Матвей Галаган часто перечитывал этот пост Ульяны Гроховец, адресованный Модесту Одинарову, и примерял на себя.
«Откуда столько сил? – недоумевал он, вглядываясь в ее упрямую челку. – Откуда столько решительности?» Как слепой крот, Матвей Галаган уловил любовные сигналы в постах Ульяны Гроховец, и клюнул на них, хотя они предназначались другому. Но продолжал жить как в стеклянном шарике, который катил неизвестно куда, неизвестно кто и неизвестно зачем.

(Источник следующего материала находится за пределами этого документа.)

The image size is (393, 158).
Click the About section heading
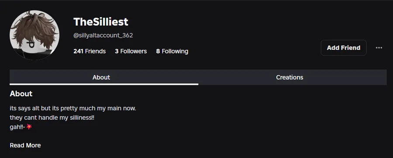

«А ведь Раскольников был прав, наш общий удел – забвение, и потому жить можно как угодно, – словно отвечая его мыслям, написал в группе Иннокентий Скородум. – С особенной ясностью это понимаешь на сельском кладбище с заброшенными могилами, покосившимися крестами и полустертыми надписями на надгробиях. Никогда мы не узнаем, был ли какой-нибудь Лавр Тимофеевич Жидкостняк, умерший 13 мая 1879 года, прекрасным человеком или законченным негодяем. Да и какая нам разница?»
«Потому и нужен высший Суд! – категорично ответил Саша Гребенча. – Нужен, даже если его нет».
Его ответ в группе все проигнорировали.
«А что мы вообще знаем? – подключился Никита Мозырь. – Чем этот ваш Жидкостняк отличается от Наполеона? Уж казалось бы, кто его известнее? А кто он был на самом деле, Наполеон-то? Как оценить его? Как судить?»
«Редкостный мерзавец был ваш Наполеон», – поставил точку Афанасий Голохват.